Researchers have found the Mediterranean’s last white sharks in the Sicilian Channel.
The traces of the endangers great predators were found in the area during a number of expeditions led by Francesco Ferretti, an Italian scientist with Virginia Tech University.
The journeys took the team from Marsala, on the northwest tip of Sicily, to various islands such as Lampedusa and Pantelleria as well as Tunisia and Malta, deploying long-line cameras and collecting eDNA samples along the way.
However, the intense commercial boat and fishing traffic in the Sicilian Channel made things challenging, and the researchers had to monitor their equipment closely to avoid collisions with ships.
In 2023, the team utilized a large 87-foot sailing yacht to conduct open water research and had a film crew document the mission.
While researchers did not directly see any white sharks, they successfully tagged a Mako shark for the first time in the region as part of another research project.
Though they were historically abundant and widely distributed in the region, Mediterranean white sharks have declined to dangerously low abundance levels, impacted by centuries of coastal and, more recently, industrial fishing.
“We decided to accept the challenge of finding the last white sharks in the Mediterranean,” Ferretti said.
“It wasn’t easy”.
Unlike places like California, where the sharks gather near seal colonies, they have no known aggregation areas in the Mediterranean. Finding them felt like searching for a needle in a haystack, or more aptly, a grain of sand in the sea.
Taylor Chapple, assistant professor at Oregon State University at the Coastal Oregon Marine Experiment Station and white shark technical expert on the project, was a postdoctoral scholar with Ferretti at Stanford University and they have continued to work together ever since.
“These animals likely have a very different ecology than the white sharks from other global populations,” Chapple said. “These seem to be more likely based on tunas and smaller fish.
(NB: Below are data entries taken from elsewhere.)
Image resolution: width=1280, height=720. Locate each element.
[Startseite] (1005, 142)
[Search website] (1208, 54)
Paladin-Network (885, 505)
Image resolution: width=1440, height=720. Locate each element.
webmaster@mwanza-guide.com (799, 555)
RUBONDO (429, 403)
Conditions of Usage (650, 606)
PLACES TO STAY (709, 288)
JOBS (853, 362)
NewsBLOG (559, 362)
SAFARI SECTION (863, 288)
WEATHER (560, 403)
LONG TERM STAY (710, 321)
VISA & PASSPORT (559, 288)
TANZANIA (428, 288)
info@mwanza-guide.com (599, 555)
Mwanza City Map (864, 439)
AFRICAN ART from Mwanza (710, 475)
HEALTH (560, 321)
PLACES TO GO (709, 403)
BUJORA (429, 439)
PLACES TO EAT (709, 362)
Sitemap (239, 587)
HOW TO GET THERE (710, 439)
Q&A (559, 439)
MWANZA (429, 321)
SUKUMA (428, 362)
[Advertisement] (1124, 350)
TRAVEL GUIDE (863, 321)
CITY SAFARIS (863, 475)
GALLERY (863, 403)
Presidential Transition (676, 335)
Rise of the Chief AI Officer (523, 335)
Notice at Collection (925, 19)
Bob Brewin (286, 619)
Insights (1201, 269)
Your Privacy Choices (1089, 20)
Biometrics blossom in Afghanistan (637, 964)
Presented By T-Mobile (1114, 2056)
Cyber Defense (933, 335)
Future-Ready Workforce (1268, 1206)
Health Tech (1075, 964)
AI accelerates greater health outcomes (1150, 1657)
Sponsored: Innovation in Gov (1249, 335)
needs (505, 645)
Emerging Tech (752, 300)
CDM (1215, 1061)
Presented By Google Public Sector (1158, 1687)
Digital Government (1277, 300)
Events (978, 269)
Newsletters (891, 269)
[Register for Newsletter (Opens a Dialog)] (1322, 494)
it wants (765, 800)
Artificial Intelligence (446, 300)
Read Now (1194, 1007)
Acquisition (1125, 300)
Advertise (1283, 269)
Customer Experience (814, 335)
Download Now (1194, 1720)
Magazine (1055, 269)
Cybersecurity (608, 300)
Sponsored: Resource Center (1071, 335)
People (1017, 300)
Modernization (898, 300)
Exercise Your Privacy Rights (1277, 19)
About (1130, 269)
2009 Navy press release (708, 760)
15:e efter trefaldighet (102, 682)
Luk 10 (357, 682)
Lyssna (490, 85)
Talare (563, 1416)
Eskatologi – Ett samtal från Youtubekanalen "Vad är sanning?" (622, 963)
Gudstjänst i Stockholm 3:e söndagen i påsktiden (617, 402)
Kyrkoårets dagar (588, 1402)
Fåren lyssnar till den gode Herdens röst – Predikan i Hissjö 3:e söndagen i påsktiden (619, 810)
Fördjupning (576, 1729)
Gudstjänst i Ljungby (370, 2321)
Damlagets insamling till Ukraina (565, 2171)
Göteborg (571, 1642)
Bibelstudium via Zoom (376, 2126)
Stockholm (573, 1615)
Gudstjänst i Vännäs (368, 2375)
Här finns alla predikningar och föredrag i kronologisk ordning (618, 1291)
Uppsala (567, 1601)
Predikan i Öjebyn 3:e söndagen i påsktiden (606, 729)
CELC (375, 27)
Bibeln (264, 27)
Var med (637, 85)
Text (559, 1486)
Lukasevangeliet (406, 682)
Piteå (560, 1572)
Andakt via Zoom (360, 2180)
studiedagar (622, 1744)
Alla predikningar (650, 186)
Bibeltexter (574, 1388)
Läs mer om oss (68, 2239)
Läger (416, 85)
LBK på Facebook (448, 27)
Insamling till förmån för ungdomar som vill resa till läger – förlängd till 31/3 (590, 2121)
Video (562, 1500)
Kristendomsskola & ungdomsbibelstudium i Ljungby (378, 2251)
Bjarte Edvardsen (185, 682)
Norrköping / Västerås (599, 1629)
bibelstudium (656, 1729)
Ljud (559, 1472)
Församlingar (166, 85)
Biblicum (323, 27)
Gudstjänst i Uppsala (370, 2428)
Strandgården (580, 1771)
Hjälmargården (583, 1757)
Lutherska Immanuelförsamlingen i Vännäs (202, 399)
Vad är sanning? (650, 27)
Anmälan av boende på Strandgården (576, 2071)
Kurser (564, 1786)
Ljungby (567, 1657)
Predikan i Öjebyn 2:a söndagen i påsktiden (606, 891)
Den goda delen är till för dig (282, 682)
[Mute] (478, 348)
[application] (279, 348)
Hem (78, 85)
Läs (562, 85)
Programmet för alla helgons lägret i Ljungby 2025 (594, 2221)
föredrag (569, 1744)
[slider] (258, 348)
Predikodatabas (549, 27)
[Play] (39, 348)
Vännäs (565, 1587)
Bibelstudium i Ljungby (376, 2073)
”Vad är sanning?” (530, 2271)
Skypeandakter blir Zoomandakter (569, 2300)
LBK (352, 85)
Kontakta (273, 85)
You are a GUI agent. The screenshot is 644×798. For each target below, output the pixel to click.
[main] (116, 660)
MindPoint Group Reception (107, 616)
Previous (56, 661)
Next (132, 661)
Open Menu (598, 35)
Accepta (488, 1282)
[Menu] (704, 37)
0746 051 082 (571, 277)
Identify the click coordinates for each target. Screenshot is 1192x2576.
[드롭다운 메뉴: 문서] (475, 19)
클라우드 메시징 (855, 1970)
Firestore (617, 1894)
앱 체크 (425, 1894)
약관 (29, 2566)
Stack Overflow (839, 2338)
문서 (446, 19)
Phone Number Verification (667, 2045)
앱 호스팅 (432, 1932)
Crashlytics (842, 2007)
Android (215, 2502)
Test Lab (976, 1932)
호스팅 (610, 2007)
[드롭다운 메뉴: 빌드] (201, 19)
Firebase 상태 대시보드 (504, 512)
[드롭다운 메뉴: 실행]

It almost flips our understanding of white sharks on its head. It allows these animals that are a couple of tons — bigger than any land perdators — to exist on a resource that is very surprising. Seals are very fatty, and these sharks are feeding on tuna and still getting this large.”
Ferretti organized three pilot expeditions in 2021, 2022, and 2023, focusing on what they believed to be hotspots for the species – the Sicilian Channel. These expeditions used improved methods and technologies compared to previous efforts, such as environmental DNA (eDNA) sampling, which detects traces of animal DNA in water, like using a dog to sniff out an animal’s presence. The researchers also used surface and deepwater cameras with bait to attract the sharks and chumming to try and lure them closer.
During the expeditions, they detected the presence of white sharks on five occasions at the four sites. The team was correct in its choice of location and timing of May through June but did not interact directly with the sharks.
“They are extremely sparse, and we realized that even with our efforts, we weren’t working on a large enough scale,” Ferretti said. “We need to recalibrate our approach and develop new strategies.
Despite these challenges, we were able to identify a stronghold of this population, particularly in the southern Sicilian Channel off northern Africa. This area is highly impacted by fishing, and it is where we are focusing our efforts now. The pilot expeditions allowed us to recalibrate for a larger program and provided valuable insight into where to focus future efforts.”
The study seeks to be the first step of a conservation program in the Mediterranean to track the last white sharks in the region, estimate their abundance and extinction risk, characterize the species’ ecology and inform management and conservation.
A paper on the study, which also featured contributions from the Università Politecnica delle Marche and Naples’ Anton Dohrn Zoological Station, has been published in Frontiers in Marine Science.